Stated problem 1:
Using the St. James Winery passage, decide whether each statement agrees with it: (a) Dean Chalem began at the winery in 2004 as VP of sales; (b) the winery produces under 250,000 gallons of wine; (c) in 2009 the winery was named winery of the year in the western United States. Answer yes or no for each, and quote the deciding words.
Stated problem 2:
According to the St. James Winery passage, why did the company expand its vineyard, cellar and warehouse in the late 1990s to early 2000s? Answer in one to three sentences.
Stated problem 3:
Revise the St. James Winery passage starting at "St. James winery is" and ending at "to dry wines.", replacing "approachable" with "accessible".

In order to accommodate for the new growth of demand, the company underwent several major vineyard, cellar and warehouse expansions over the course of the late 1990s to early 2000s. Peter Hofherr left the winery yet again to join in the ranks of public service, eventually becoming Director of Agriculture for the state of Missouri. Andrew Meggit joined the winery team as assistant winemaker in 2002, but after John returned to California to pursue his own bottling line business, Andrew became the new head winemaker. Andrew Meggitt left and moved to Florida in 2023 and now Aaron Spohr is head winemaker. Another newcomer, Dean Chalem, started in 2004 as the VP of sales and continues to manage the winery's wholesaler network. In 2007, son Peter Hofherr returned to the family business as CEO of St. James Winery. In 2022, Peter's daughter Brandon Hofherr took over the marketing department as the Marketing Director. She is the first of the 3rd generation to return to the business.

St. James winery is now distributed in most states either through direct shipping to consumers or wholesale. They produce over 250,000 gallons of wine and continue to win awards. They are known for their approachable style and produce everything from sweet wines to fruit wines to dry wines.

== Awards ==
In 2009 the winery was named winery of the year in the eastern United States by the Critics Challenge International Wine Competition.

In 2013, Andrew Meggitt was named 64 in a list of the Top 100 Influential U.S. Winemakers by IntoWine.com

At the Los Angeles International Wine Competition, St. James Winery's Friendship School White was given the honor of Best of Class, as well as a score of 97.

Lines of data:
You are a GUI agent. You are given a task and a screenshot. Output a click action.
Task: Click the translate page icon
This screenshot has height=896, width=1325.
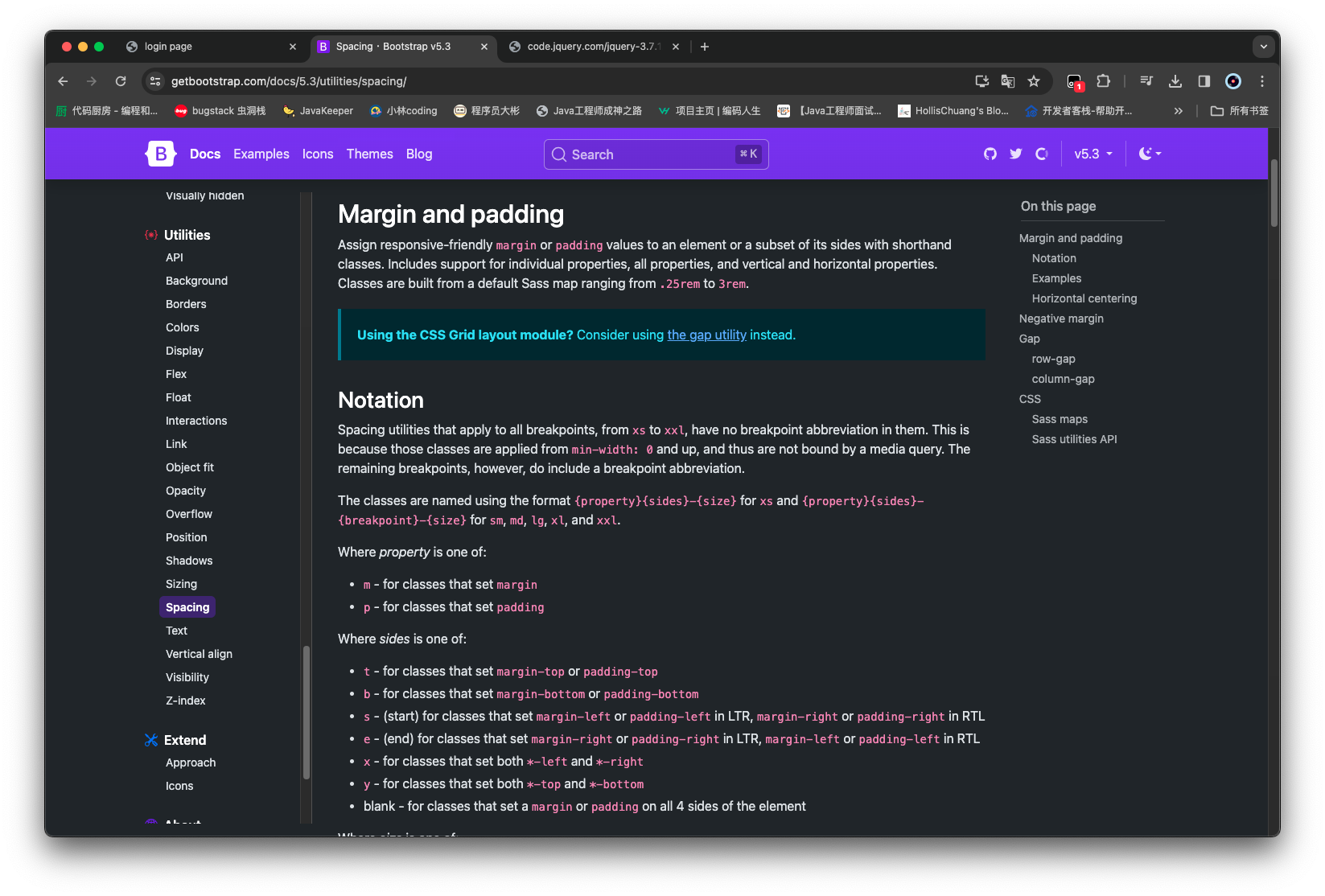(1008, 81)
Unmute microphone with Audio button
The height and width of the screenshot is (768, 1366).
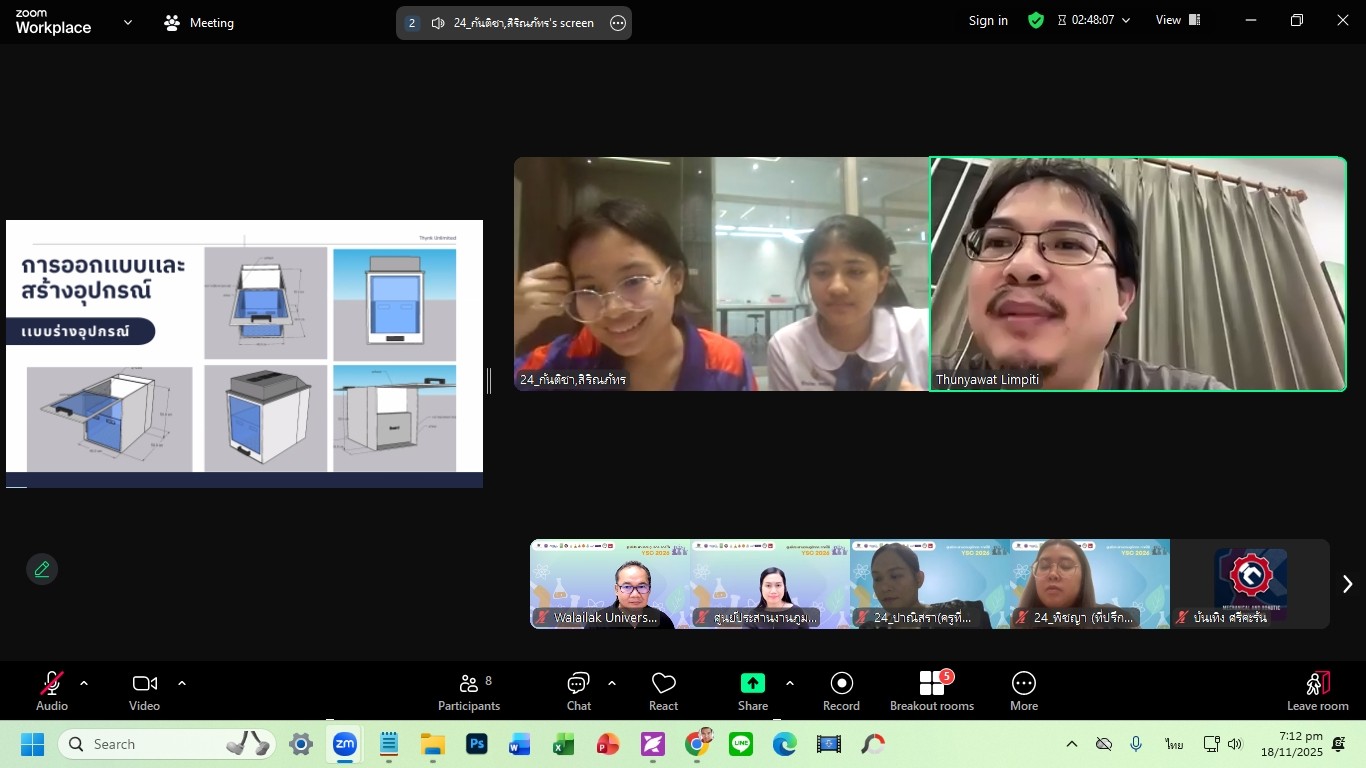coord(52,691)
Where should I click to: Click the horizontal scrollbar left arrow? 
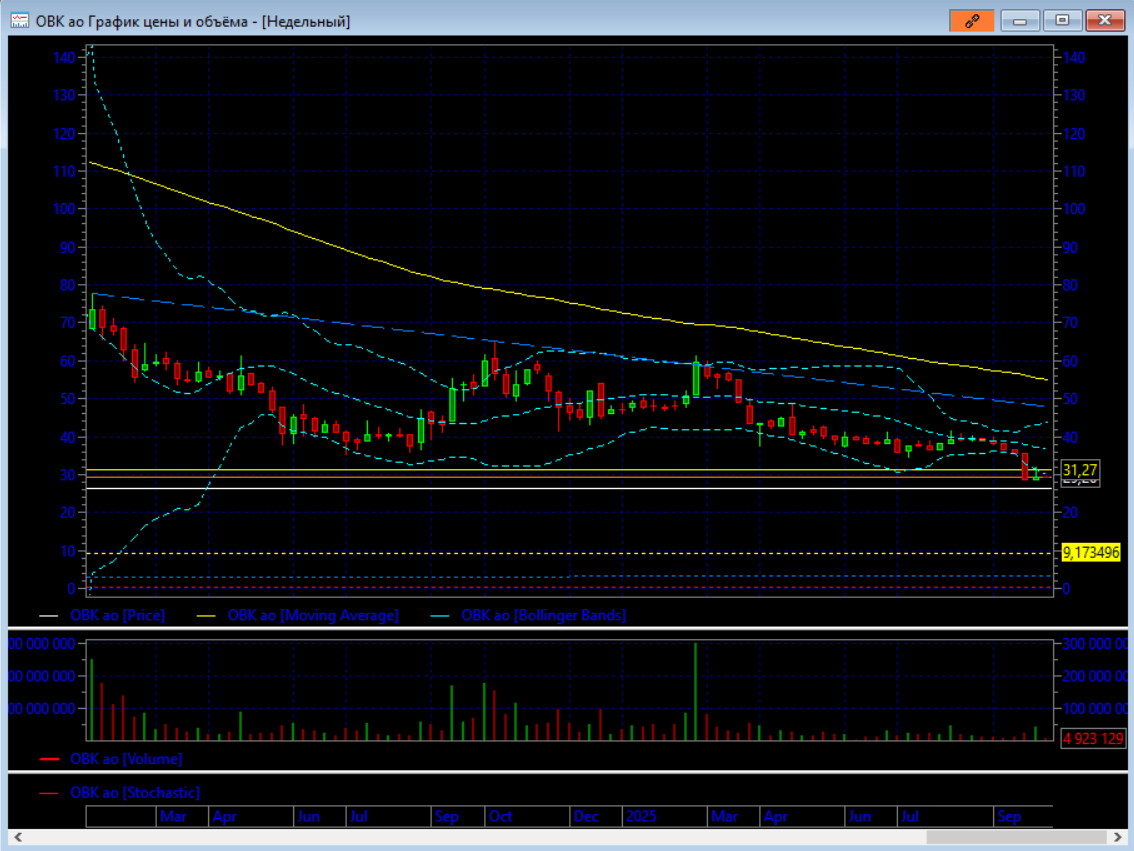click(17, 837)
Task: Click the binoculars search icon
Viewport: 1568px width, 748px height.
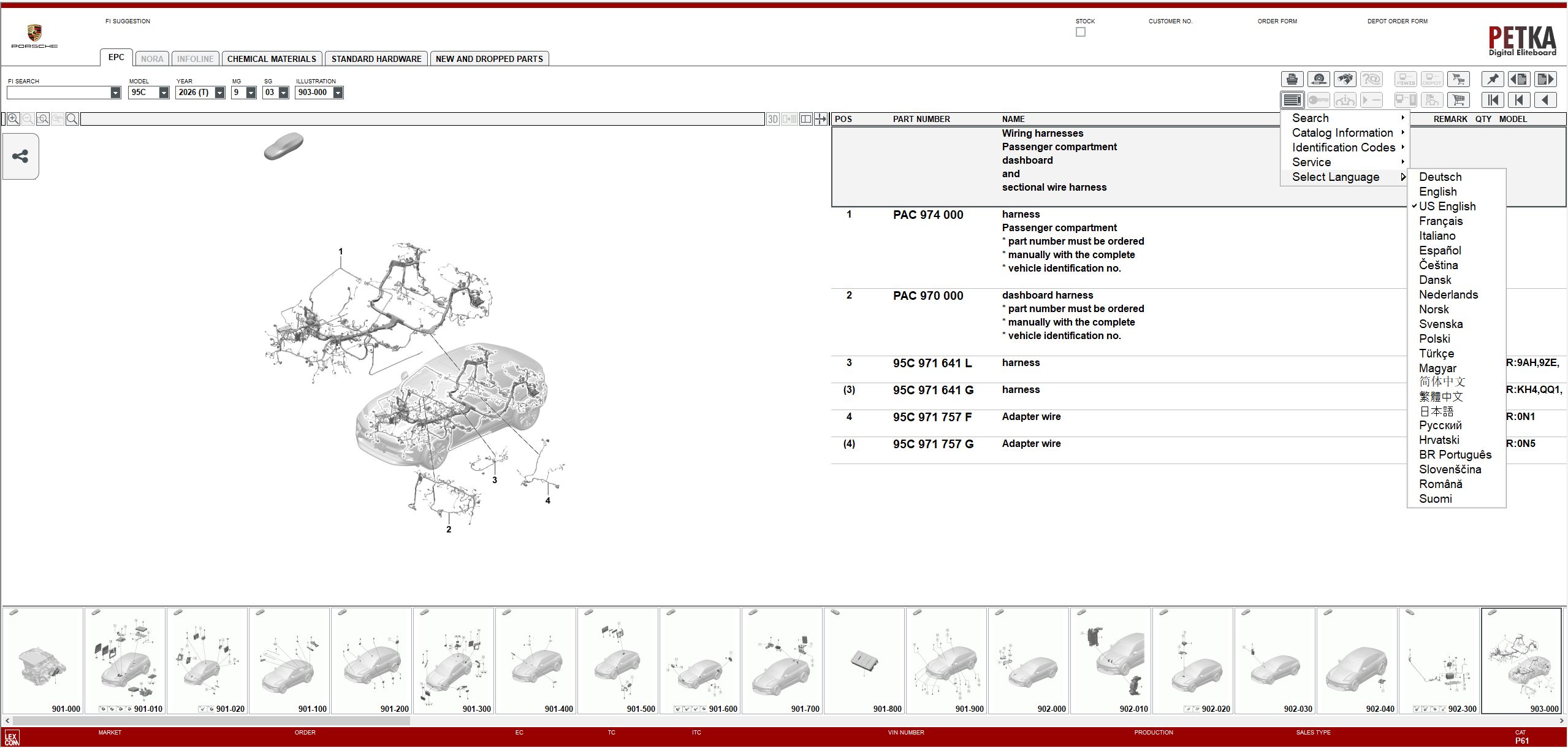Action: 1346,78
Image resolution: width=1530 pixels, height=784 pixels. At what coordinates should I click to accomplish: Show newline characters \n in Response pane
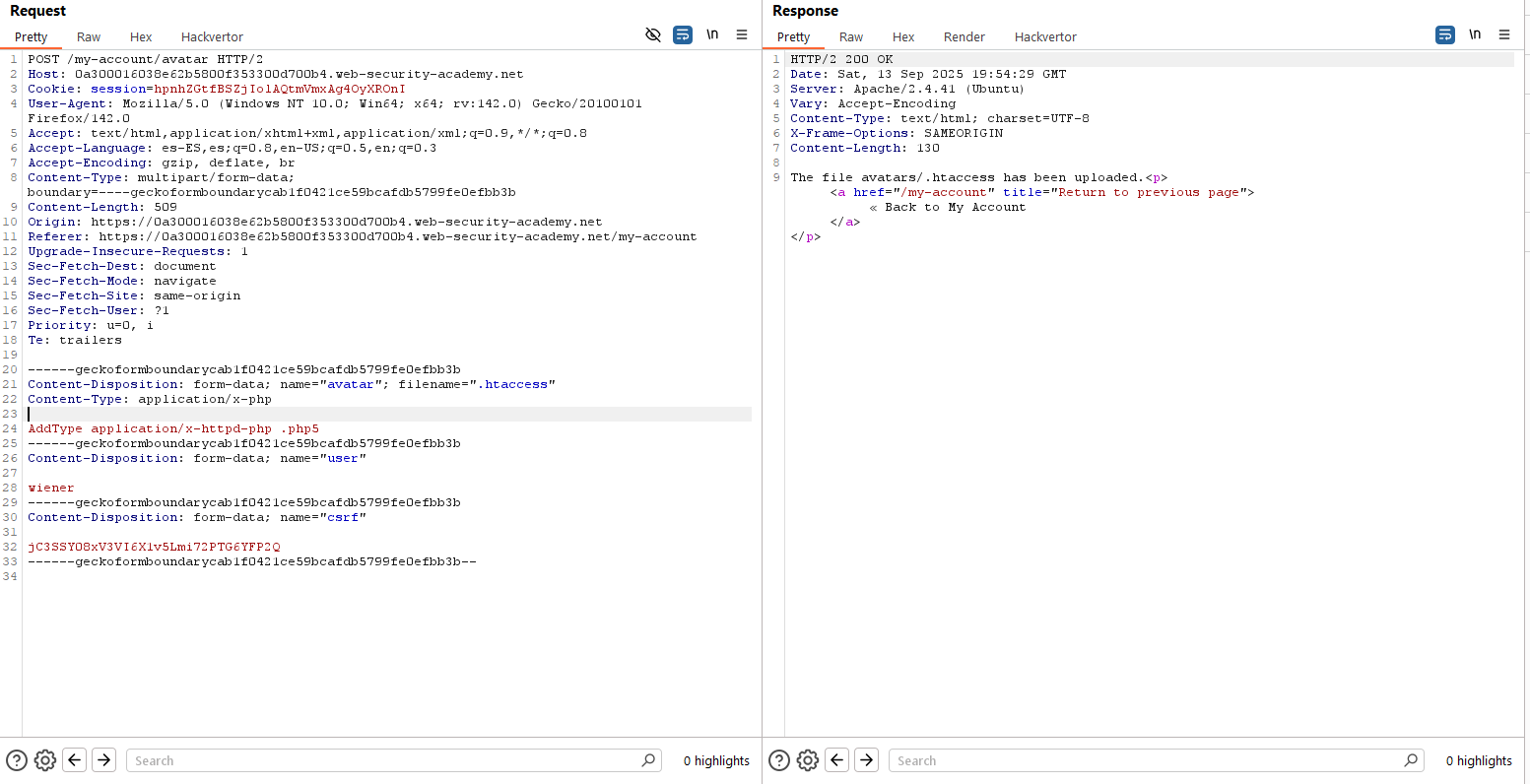point(1474,34)
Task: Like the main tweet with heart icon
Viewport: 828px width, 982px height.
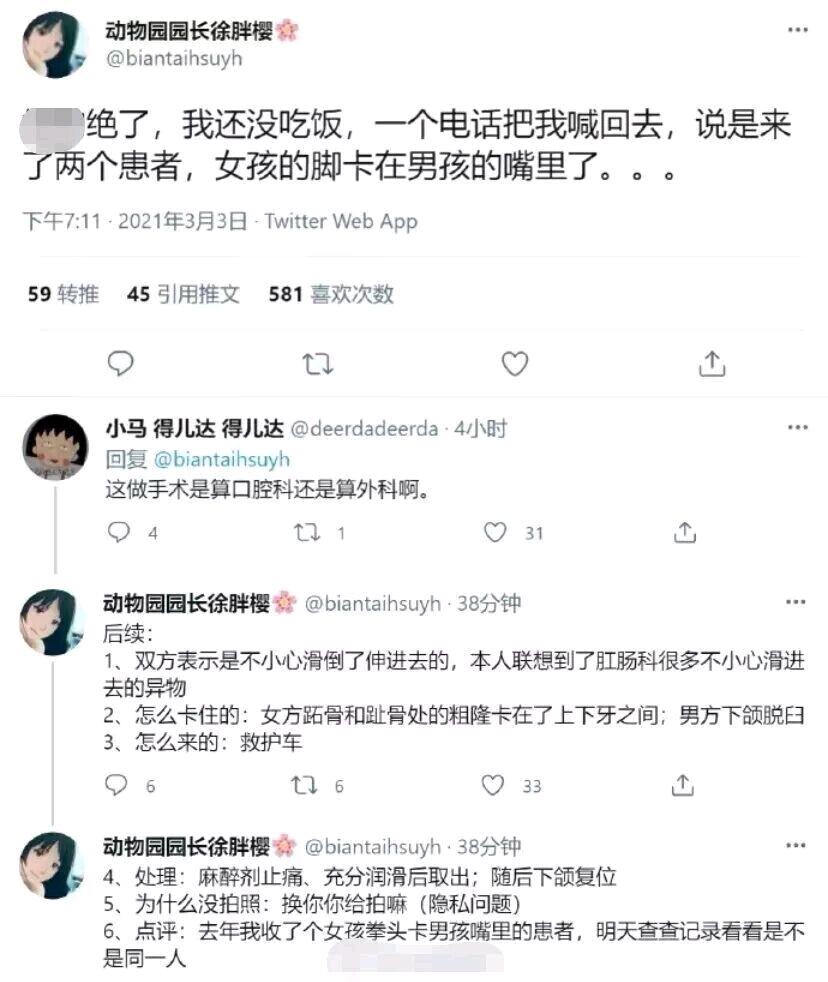Action: tap(515, 364)
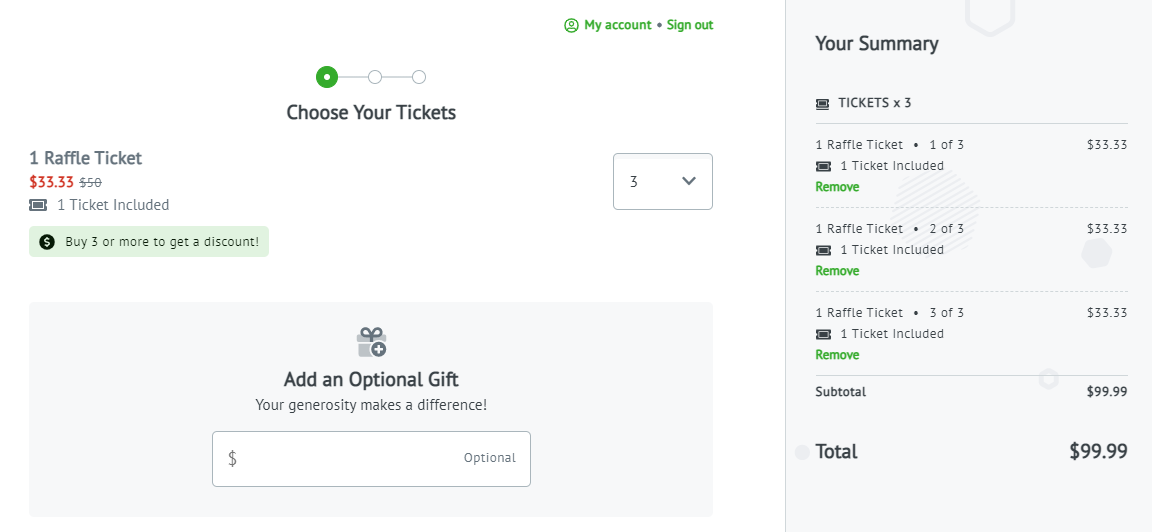Click ticket icon in the 1 of 3 summary item
This screenshot has height=532, width=1152.
[824, 166]
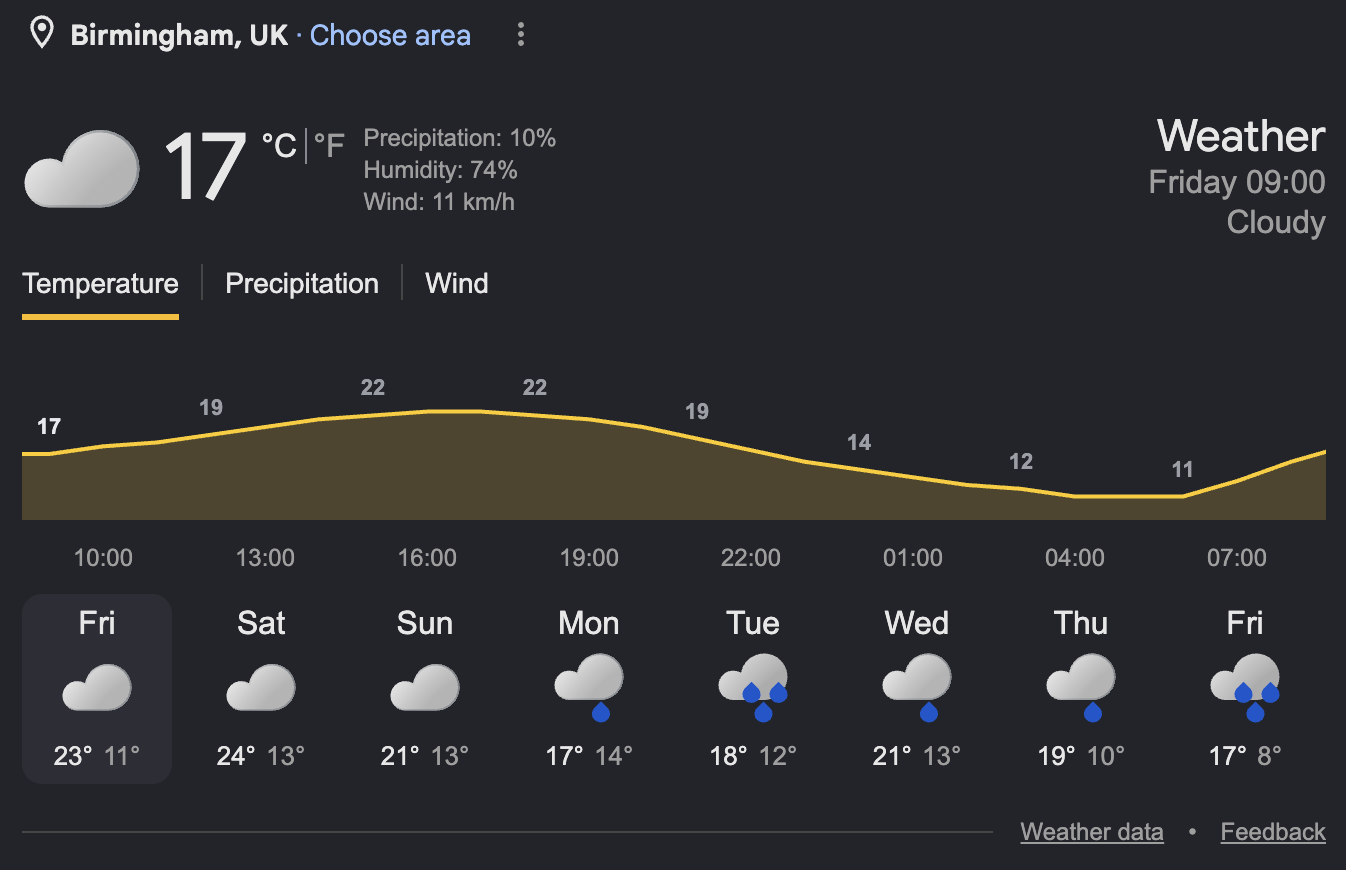This screenshot has width=1346, height=870.
Task: Select Thursday's rain cloud icon
Action: [1081, 687]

Full answer 1:
(a) Yes: "Dean Chalem, started in 2004 as the VP of sales"
(b) No: "They produce over 250,000 gallons of wine"
(c) No: "named winery of the year in the eastern United States"

Full answer 2:
The company expanded its vineyard, cellar and warehouse to accommodate the new growth of demand.

Full answer 3:
St. James winery is now distributed in most states either through direct shipping to consumers or wholesale. They produce over 250,000 gallons of wine and continue to win awards. They are known for their accessible style and produce everything from sweet wines to fruit wines to dry wines.